Thursday, May 8, 2025

 This is a summary of the book titled “The Psychology of Leadership” written by Sebastien Page and published by Harriman House in 2025. The author is a business executive who brings his experience and aspects of sports psychology, positive psychology and personality psychology to discover and frame tenets of universal leadership that promotes high-end performance. These tenets include being aware of unintended consequences, organizing your work around your goals, and not obsessing over winning. This also implies developing a personal sense of success, assessing those beliefs, giving a sense of purpose to everyone and developing patience.

By borrowing ideas from different perspectives and disciplines besides his own experience, he rounds up his framework with the specific mental skills that are critical to high performance. For example, sports psychology doesn’t define success as winning but learning to develop mental resilience to keep going when you lose. The PERMA model which stands for “positive emotions, engagement, relationships, meaning and accomplishment” offers the advantage of setting realistic goals and preparing for unforeseen consequences. This is especially helpful to long-term roadmaps.

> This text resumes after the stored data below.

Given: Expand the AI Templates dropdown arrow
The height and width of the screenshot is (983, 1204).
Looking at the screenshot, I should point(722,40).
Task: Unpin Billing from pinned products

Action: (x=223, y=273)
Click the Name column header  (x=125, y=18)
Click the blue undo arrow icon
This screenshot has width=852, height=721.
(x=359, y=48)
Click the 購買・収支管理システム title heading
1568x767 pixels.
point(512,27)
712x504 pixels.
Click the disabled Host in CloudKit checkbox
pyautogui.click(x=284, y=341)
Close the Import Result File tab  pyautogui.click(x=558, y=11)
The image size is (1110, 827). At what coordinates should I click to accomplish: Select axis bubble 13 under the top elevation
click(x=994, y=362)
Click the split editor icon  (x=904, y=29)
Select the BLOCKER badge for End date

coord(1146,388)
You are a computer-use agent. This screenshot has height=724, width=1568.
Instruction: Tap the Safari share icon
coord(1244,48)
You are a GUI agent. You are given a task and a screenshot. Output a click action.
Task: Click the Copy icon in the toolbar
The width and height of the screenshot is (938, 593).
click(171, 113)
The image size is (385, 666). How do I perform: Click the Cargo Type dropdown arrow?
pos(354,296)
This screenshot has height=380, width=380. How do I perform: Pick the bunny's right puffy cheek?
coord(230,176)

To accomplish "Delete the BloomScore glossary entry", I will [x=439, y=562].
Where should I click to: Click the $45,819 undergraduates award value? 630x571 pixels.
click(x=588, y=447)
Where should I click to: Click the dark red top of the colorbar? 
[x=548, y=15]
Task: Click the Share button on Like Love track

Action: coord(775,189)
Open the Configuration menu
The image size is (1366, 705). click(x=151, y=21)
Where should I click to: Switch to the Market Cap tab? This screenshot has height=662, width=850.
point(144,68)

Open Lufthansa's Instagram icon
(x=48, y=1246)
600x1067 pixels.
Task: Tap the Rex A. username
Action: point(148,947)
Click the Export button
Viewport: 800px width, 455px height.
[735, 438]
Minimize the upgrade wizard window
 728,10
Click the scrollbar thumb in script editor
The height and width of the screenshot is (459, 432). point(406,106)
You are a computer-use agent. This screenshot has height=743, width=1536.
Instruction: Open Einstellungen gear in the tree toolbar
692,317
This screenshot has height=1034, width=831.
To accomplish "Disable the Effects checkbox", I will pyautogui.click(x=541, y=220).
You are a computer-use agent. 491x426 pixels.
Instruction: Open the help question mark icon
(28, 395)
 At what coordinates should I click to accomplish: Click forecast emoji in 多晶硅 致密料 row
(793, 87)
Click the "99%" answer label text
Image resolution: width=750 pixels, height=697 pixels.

Developing an innate sense of success also differentiate success and happiness. Success must lead to happiness. Real, enduring happiness centers more on “ERMA” in the PERMA. Good relationships with your colleagues, a sense that your work is meaningful and a feeling of genuine accomplishment can lead to personal happiness. A good leader knows that this leads to increased productivity and motivation in the team. To promote engagement and flow, optimize “Return on Time Spent”. Start by reviewing the job’s activities for everyone, the time and effort involved and how it aligns with goals. A sense of meaning benefits everyone. The R and the M in the PERMA stand for relationships and meaning. Relationships is how people trust one another, and Meaning is what binds them. An articulated purpose should come through in goal setting. Although A stands for accomplishments, success should not be the only priority. Success does boost well-being but in isolation, it is just a heady rush or short-lived emotion. Similarly, mastery isn’t a one-off experience, it is a sustainable character trait. When assessing your own beliefs on success, start with how you and your team relate to the world. Re-evaluating trivial mission statements, refining core beliefs and writing them down help. Engineering taught us about dynamic feedback loops to narrow down the discrepancies between expectations and reality. Working backwards from the goal helps us do that.

Finally, most leadership, charters, roadmap, goals, relationships, success and motivation must be accommodating to unknown and unforeseen circumstances as they develop. So, developing strategic patience may not be comfortable but it is needed.